Freedom. Nice word. We want freedom. We lost our freedoms. We’re going to fight so that other people can be free if we don”t kill them in the process of liberating them. Illegal aliens have more rights in the USA than do legal citizens. Our leaders and do-gooders will go all out to protect lawbreakers who come to suck at the federal teats while telling the retired workers of America that their Social Security system is bankrupt. Social Security always has been bankrupt because it never was a lockbox, and yet while the government never has enough to secure any future for its own people, it can spend billions on buying favors around the world and paying off petty dictators for political favors.
Real Americans want their freedoms back and government downsized so that it doesn”t eat up more and more of what Americans earn to support causes that Americans do not really support.
But first, our leaders have to secure our national security by sending the entire American military over to take Iraq. How does that play on the world scene? Be glad it isn”t a movie in which you have all your retirement savings because that dude isn”t going past the Third Street Bijou in ratings around the world.
Pity the traveling American who has to put up with the nonsense of homeland security mixed with political correctness, and shed a tear for the nearly-bankrupt airlines that will probably be federalized in a year or two.
And while we’re at it, shed a tear for the Americans who are trying to stave off the real invasion onto our soil. Our “melting pot” is now a boiling cauldron of combustible elements set to blow. Tolerance?
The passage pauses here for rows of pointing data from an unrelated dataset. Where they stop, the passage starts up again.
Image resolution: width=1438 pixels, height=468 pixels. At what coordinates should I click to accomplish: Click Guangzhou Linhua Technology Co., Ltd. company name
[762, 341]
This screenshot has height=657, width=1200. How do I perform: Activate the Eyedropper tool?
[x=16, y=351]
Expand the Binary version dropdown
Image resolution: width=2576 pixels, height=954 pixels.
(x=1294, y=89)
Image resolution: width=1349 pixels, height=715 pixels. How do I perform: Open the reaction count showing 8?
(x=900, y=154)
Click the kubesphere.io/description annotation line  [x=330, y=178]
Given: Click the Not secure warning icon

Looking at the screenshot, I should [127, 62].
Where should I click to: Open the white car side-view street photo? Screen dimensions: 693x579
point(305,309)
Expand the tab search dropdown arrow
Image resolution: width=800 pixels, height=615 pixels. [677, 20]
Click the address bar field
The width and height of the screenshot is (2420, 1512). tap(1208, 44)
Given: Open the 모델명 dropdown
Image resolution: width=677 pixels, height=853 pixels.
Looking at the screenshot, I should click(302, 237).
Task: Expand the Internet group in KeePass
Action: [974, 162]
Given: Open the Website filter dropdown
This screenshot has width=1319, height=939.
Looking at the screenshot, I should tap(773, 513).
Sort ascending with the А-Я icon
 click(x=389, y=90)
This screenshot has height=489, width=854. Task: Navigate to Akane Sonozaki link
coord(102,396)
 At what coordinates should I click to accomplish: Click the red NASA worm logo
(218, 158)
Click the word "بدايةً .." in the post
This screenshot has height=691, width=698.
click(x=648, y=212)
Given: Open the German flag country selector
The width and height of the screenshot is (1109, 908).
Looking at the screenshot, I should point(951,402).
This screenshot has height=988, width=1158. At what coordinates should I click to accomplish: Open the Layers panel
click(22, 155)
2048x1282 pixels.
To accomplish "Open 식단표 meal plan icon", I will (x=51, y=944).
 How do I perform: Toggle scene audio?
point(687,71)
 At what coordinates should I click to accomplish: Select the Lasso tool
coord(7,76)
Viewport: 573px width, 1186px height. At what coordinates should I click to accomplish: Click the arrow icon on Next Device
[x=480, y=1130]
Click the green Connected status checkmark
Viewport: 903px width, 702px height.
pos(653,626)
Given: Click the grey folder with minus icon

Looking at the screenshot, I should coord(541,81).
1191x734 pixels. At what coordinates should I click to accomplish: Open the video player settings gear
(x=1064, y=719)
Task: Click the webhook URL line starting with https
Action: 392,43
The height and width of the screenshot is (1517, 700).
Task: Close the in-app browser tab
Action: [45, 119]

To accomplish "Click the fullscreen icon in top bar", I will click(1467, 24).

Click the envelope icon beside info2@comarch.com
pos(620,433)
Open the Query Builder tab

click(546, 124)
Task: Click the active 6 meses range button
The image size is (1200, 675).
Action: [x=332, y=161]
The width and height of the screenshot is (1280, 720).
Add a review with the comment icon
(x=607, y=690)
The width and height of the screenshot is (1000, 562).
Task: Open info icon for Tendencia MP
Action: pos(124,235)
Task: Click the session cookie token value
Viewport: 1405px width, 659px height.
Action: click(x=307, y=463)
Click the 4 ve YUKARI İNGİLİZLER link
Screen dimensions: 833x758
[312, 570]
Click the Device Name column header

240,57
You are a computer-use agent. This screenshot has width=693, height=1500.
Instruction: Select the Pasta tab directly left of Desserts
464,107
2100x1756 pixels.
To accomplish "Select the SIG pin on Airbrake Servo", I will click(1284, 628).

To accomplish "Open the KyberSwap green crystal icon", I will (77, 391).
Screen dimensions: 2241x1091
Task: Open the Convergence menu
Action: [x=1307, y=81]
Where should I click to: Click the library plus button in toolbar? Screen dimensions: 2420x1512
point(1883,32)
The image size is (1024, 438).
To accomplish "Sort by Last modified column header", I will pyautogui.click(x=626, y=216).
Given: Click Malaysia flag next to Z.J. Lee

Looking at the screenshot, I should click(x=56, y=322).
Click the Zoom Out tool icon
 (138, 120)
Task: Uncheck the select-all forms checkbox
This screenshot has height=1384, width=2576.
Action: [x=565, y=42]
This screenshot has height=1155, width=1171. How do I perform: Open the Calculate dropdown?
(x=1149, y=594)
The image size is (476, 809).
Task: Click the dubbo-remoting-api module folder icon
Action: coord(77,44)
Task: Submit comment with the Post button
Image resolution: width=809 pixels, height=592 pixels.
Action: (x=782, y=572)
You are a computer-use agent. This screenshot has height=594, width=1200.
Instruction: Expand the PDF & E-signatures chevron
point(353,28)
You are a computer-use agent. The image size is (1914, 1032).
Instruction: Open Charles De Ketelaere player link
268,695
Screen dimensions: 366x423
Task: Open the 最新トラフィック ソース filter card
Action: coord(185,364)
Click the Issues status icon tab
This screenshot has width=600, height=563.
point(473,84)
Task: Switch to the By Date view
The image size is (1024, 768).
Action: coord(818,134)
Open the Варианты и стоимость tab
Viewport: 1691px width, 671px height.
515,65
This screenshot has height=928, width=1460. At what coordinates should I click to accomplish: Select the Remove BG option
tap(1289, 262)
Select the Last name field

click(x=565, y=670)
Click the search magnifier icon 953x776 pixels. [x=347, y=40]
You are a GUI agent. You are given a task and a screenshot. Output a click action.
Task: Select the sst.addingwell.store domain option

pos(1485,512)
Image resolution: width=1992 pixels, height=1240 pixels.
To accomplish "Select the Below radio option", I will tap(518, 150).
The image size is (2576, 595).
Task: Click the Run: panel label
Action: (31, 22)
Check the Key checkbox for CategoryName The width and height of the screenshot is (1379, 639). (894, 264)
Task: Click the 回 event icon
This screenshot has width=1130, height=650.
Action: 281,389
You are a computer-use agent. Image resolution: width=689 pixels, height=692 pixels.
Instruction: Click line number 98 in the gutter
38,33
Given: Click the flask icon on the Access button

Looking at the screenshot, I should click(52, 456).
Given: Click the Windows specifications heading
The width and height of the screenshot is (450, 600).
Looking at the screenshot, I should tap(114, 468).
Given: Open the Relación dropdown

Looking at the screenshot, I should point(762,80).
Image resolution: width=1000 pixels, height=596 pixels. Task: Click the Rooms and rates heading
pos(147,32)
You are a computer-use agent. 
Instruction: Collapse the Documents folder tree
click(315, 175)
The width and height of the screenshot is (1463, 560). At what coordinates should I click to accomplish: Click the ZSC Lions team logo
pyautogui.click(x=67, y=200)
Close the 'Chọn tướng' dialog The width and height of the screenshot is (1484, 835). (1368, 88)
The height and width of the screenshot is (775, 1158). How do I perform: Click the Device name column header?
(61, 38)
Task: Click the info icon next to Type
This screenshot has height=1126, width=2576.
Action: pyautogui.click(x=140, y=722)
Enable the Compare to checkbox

We once had a lot more than we do now, along with a lot more civility. Yes we had a civil rights problem that was mishandled and we’re still paying for that outrage. But the dead of both sides owe nothing to the living in today”s society.
Somewhere in all this lies the truth … America is a mixture of the nostalgia of a better day and the frantic manias of the age of star wars and weird weaponry.
Only the people are dispensable in this saga. Bummer.
~ The Author ~
Dorothy Anne Seese was a child actress in Holywood, most well known for her role as ‘Phronsie Pepper‘ in the Five Little Peppers series of films. Later in life, she became a freelance political writer for Patch Work papers and a regular contributor for the first generation Federal Observer. At the time of the above post, Miss Seese had been retired after 25 years as a legal secretary/assistant and, prior to that, over 15 years as a business systems and procedures analyst. Her hobby was freelance writing. A native of Southern California, Dorothy A. Seese resided in Sun City, Arizona until her death in December of 2015 of cancer.